SHORT EXERCISE. Repeat the article below on digital cinema packages word for word, from start to finish.

SELECTION.
RedShark News - Video technology news and analysis

DCP - Digital Cinema Package - Explained

Written by Phil Rhodes | Aug 24, 2014 12:00:00 AM
Digital Cinema Package

Phil Rhodes gives us the lowdown on DCPs, or digital cinema packages, and reveals what London's Deluxe must do to prepare international distribution for X-Men: Days of Future Past.

Taking an independent feature, or even a short, to anything but the lowest-end festivals at the moment tends to require a DCP – a digital cinema package, the standard approach to sending digital moving images, soundtracks, and extras including subtitles, from a producing entity such as a studio to the exhibitor.

The written standard for doing this, developed in the early part of the 2000s, was intended to directly replace the 35mm film print that had been traditional for decades, and uses JPEG2000 image compression alongside uncompressed audio, plus XML for subtitles and metadata, wrapped up in MXF files and encrypted. Although an MXF file full of JPEG-2000 frames isn't that technically dissimilar to an AVI or Quicktime movie, the whole DCP spec is not the simplest thing in the world, having been engineered to allow for various flexibilities that are of use to the exhibition trade.

DATASET EXCERPT.

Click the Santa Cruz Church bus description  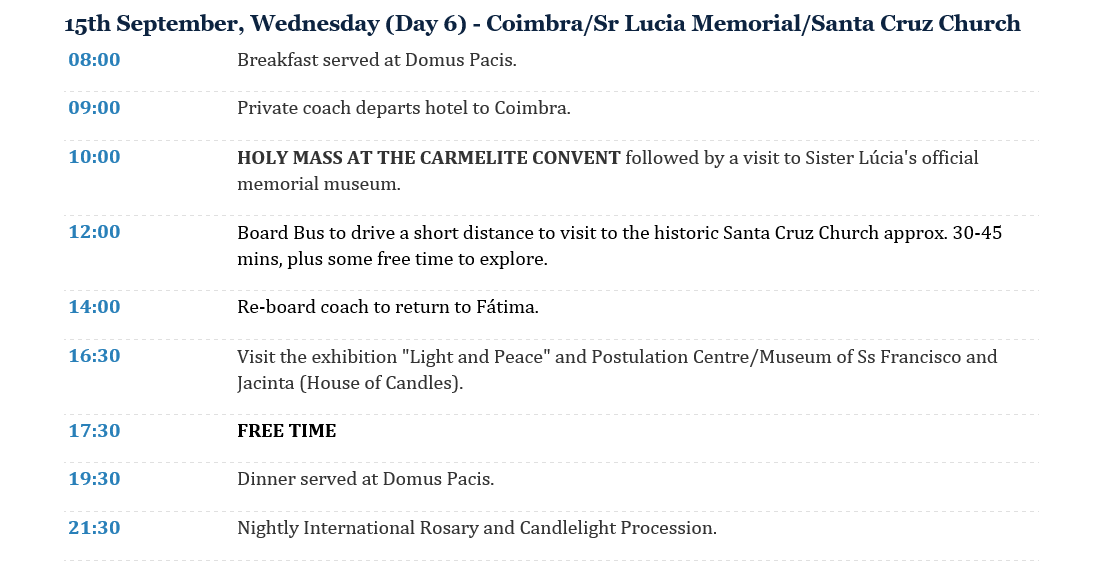(619, 246)
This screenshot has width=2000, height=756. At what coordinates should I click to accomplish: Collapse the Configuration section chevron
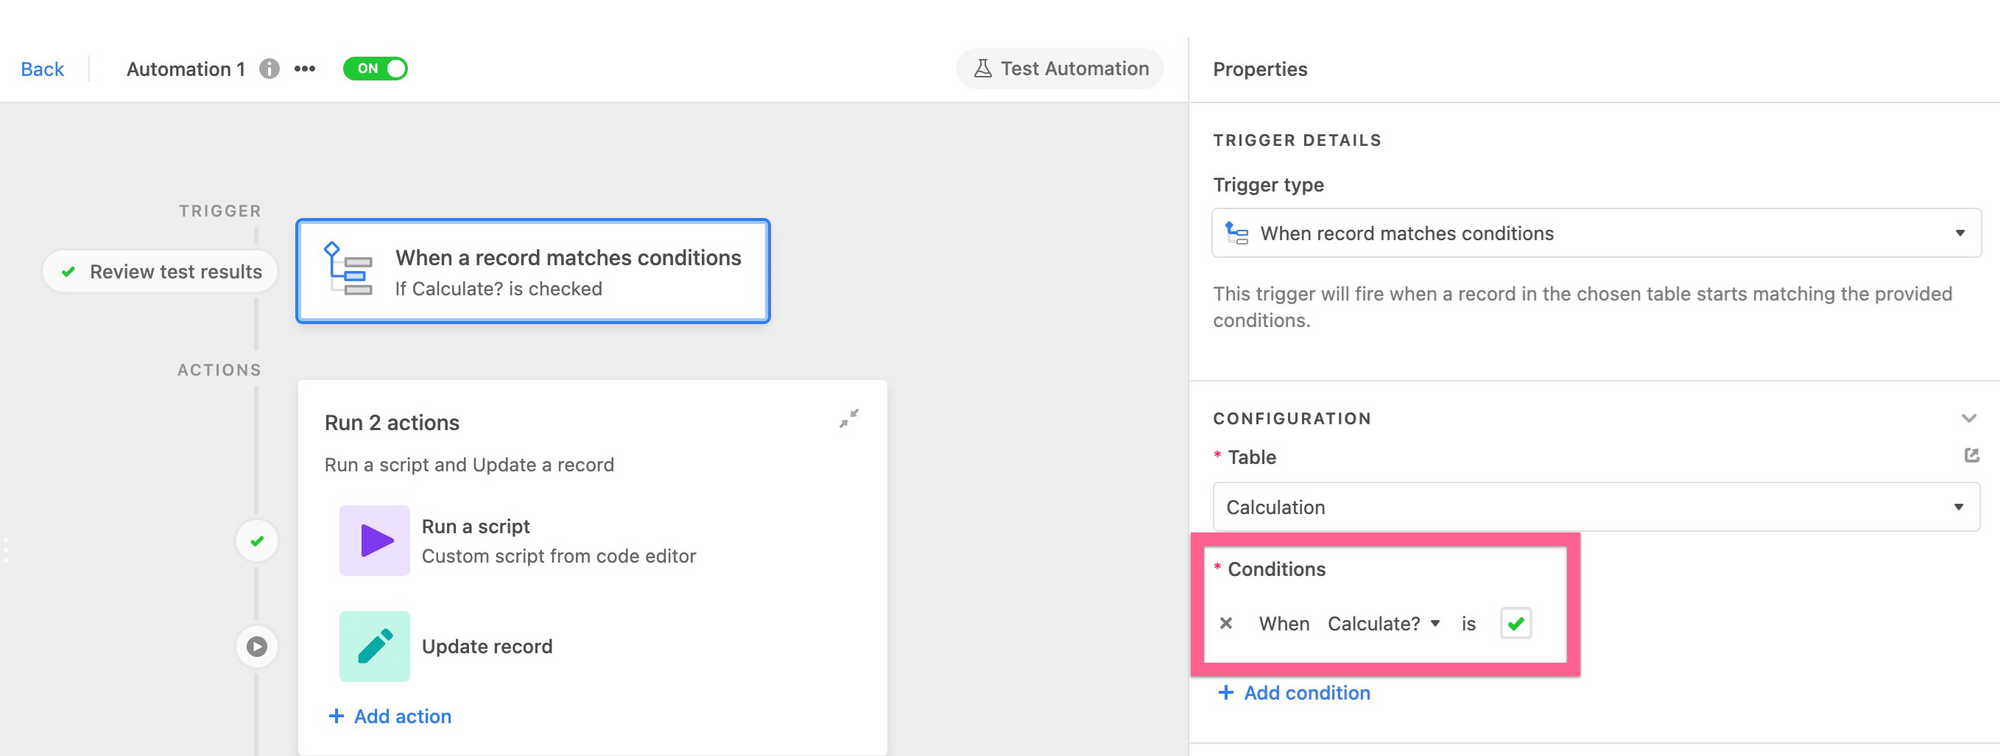[x=1968, y=418]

IN RESPONSE.
RedShark News - Video technology news and analysis

DCP - Digital Cinema Package - Explained

Written by Phil Rhodes | Aug 24, 2014 12:00:00 AM
Digital Cinema Package

Phil Rhodes gives us the lowdown on DCPs, or digital cinema packages, and reveals what London's Deluxe must do to prepare international distribution for X-Men: Days of Future Past.

Taking an independent feature, or even a short, to anything but the lowest-end festivals at the moment tends to require a DCP – a digital cinema package, the standard approach to sending digital moving images, soundtracks, and extras including subtitles, from a producing entity such as a studio to the exhibitor.

The written standard for doing this, developed in the early part of the 2000s, was intended to directly replace the 35mm film print that had been traditional for decades, and uses JPEG2000 image compression alongside uncompressed audio, plus XML for subtitles and metadata, wrapped up in MXF files and encrypted. Although an MXF file full of JPEG-2000 frames isn't that technically dissimilar to an AVI or Quicktime movie, the whole DCP spec is not the simplest thing in the world, having been engineered to allow for various flexibilities that are of use to the exhibition trade.